Items from a data source
>>>>>
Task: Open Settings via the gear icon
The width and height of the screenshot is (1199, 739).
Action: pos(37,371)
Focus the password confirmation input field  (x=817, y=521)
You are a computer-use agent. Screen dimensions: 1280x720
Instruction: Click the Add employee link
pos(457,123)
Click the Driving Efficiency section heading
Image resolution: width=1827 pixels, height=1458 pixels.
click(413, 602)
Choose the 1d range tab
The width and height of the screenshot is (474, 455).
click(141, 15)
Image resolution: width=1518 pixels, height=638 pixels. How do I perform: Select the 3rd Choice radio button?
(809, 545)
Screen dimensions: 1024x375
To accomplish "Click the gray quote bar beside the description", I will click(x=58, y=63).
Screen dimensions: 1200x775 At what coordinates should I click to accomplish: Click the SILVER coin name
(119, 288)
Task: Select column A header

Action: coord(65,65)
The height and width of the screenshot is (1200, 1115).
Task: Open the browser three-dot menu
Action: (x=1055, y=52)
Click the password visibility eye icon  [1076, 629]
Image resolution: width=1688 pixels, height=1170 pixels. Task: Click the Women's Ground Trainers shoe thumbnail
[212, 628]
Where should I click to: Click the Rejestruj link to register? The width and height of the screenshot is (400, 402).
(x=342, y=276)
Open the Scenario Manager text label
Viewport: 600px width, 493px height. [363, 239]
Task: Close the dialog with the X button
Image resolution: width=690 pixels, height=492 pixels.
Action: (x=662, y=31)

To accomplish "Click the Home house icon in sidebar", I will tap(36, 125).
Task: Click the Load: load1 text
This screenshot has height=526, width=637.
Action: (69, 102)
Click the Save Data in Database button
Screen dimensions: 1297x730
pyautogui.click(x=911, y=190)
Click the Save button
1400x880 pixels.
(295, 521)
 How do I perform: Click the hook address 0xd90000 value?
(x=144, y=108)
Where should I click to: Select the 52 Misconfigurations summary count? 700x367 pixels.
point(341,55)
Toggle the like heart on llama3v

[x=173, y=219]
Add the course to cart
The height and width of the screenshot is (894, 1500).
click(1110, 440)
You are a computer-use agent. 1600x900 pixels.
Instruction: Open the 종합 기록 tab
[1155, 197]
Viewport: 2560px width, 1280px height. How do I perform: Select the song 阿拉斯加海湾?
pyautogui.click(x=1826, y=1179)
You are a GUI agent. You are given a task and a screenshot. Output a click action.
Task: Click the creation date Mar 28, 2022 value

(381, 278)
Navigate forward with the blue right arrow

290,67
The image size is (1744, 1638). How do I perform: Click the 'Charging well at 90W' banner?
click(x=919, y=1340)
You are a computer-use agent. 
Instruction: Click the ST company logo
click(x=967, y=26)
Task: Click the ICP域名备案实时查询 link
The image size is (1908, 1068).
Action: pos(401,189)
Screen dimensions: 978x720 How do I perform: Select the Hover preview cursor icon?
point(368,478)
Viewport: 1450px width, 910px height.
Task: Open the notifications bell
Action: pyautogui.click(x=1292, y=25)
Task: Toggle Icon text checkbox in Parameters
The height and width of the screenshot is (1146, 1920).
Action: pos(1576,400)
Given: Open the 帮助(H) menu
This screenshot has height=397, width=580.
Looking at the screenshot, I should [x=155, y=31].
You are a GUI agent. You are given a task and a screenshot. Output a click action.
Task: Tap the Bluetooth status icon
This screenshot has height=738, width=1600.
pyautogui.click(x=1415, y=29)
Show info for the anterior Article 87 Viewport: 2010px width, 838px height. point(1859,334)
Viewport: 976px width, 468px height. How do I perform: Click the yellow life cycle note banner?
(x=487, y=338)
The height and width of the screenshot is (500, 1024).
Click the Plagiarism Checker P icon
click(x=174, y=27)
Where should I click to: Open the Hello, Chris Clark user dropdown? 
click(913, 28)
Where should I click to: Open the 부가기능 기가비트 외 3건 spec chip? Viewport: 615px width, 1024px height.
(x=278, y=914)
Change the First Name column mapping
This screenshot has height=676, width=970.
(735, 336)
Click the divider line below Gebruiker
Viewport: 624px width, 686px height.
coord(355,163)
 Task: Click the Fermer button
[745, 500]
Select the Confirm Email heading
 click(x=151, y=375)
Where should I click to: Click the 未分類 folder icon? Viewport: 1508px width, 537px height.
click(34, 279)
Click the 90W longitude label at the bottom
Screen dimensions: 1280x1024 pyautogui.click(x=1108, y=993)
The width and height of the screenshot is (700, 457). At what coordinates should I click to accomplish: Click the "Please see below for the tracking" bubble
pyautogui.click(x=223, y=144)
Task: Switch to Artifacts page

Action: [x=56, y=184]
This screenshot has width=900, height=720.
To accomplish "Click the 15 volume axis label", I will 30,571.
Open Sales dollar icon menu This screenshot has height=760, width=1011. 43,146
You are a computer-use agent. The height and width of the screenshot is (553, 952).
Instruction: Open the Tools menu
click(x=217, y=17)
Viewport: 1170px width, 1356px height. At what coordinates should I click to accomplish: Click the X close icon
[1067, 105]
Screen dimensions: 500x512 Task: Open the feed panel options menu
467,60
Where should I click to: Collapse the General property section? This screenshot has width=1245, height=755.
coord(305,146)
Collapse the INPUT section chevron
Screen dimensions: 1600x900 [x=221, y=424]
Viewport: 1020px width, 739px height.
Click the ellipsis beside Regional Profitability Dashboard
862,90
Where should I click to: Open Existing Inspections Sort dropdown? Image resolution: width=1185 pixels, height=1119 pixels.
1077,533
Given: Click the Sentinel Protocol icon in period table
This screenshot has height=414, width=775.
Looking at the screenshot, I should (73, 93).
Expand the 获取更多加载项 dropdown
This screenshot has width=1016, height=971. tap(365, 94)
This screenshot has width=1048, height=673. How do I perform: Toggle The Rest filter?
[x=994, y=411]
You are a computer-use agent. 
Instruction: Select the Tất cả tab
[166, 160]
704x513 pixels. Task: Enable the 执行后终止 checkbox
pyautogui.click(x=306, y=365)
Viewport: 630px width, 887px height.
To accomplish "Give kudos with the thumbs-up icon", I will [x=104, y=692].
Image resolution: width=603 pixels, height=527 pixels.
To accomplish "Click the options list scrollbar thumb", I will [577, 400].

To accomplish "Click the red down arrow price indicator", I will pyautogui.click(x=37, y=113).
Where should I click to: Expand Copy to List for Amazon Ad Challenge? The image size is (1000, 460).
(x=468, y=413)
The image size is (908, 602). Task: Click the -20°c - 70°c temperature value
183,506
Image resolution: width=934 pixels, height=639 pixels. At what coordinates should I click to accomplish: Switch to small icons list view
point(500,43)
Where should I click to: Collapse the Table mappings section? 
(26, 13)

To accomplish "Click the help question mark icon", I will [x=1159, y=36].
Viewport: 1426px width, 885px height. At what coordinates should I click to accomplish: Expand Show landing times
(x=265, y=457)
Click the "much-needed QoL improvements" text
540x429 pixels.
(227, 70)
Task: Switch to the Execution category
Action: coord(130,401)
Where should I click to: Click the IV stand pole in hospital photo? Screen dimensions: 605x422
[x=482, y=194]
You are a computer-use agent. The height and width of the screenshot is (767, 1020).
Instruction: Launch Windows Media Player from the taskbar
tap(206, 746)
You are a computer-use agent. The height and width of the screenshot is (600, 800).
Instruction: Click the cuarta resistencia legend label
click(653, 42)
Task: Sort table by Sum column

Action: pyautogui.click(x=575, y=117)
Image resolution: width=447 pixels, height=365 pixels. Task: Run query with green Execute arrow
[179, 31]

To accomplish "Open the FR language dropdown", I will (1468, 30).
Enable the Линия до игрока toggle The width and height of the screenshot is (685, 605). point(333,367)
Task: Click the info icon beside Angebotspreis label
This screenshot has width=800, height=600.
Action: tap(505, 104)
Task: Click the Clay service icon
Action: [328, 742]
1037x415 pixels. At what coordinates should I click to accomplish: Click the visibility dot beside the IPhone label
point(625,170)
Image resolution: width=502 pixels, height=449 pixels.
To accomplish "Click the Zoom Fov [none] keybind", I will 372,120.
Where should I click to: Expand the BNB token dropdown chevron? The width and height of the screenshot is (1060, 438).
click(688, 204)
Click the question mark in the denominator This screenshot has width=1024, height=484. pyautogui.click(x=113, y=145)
<<<<<
Only lines with the word "question" count here; copy every one from the records.

_Solution_
To accomplish "Click the help question mark icon", I will [x=1159, y=36].
Click the question mark in the denominator This screenshot has width=1024, height=484. pyautogui.click(x=113, y=145)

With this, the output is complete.